Solinger Armutskonferenz zeigt erschütternde Realität hinter Armut in der Stadt
Mia AlbrechtSolinger Armutskonferenz zeigt erschütternde Realität hinter Armut in der Stadt
Solinger Armutskonferenz (SAK) startet Gesprächsreihe mit lokalen Service-Clubs
Bei einer aktuellen Veranstaltung der Solinger Armutskonferenz (SAK) für den Kiwanis Club Solingen wurden die harten Realitäten von Armut in der Stadt anhand konkreter Schicksale aufgezeigt. Die Sitzung beim Kiwanis Club markierte zugleich die Vorstellung eines neuen Verzeichnisses lokaler Hilfsangebote.

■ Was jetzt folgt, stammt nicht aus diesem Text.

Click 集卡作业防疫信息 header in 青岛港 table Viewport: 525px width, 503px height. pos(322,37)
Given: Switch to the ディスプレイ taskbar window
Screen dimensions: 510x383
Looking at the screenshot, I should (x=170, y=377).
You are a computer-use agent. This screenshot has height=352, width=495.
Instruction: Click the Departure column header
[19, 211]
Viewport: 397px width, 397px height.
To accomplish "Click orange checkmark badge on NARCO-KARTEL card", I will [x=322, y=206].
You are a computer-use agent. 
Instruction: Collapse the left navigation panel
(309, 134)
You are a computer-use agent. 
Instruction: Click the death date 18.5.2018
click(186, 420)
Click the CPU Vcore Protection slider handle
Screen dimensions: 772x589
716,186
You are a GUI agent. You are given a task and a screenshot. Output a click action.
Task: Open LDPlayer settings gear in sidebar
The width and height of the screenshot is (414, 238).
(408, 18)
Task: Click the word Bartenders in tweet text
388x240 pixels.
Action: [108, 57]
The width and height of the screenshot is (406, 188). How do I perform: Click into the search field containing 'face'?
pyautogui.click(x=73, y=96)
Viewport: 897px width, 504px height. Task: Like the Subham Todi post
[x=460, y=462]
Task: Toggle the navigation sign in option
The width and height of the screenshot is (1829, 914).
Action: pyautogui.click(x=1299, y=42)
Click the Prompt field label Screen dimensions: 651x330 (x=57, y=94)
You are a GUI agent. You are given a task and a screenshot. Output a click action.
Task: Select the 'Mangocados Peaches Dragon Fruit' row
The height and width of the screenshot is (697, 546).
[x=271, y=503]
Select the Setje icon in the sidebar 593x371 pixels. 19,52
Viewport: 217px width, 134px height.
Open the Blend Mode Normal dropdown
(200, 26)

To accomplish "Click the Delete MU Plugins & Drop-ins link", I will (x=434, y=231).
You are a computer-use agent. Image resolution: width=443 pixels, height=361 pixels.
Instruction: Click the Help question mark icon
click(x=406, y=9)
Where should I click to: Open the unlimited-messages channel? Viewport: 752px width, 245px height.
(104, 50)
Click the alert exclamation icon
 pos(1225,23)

Heike Auer, Horst Koss und Uli Preuß von der SAK berichteten über Kinder- und Altersarmut in Solingen. Anhand von Beispielen schilderten sie, wie Familien und ältere Mitbürgerinnen und Mitbürger kaum noch in der Lage sind, ihre Grundbedürfnisse zu decken. In der Stadt leben etwa 30.000 Menschen in Armut – darunter über 2.200 Senioren und 820 Kinder unter drei Jahren.
Den Abschluss der Präsentation bildete eine Diskussion sowie die Übergabe des ersten Exemplars des „Solinger Initiativen-Wegweisers“. Die 14-seitige Broschüre listet vertrauenswürdige Organisationen auf, die bedürftigen Bürgerinnen und Bürgern Unterstützung bieten. Kiwanis-Präsident Hartmut Hoferichter nahm die Veröffentlichung entgegen.
Die SAK, in der sich 13 Ehrenamtliche monatlich austauschen, veranstaltet zudem jährlich ein Fachforum zum Thema Armut. Für das Frühjahr 2024 ist der Launch einer Website geplant, außerdem soll eine Wanderausstellung das Bewusstsein für die Problematik schärfen. Der Kiwanis Club selbst engagiert sich für Kinder – etwa mit der Aktion „Schulranzen für alle“ und der neuen Kampagne „Geschenk der Wärme“.
Die Veranstaltung lenkte den Blick auf das Ausmaß der Armut in Solingen. Mit dem Wegweiser und den geplanten Projekten soll Betroffenen der Zugang zu Hilfsangeboten erleichtert werden. Lokale Initiativen intensivieren weiterhin ihre Bemühungen, um die Situation zu verbessern.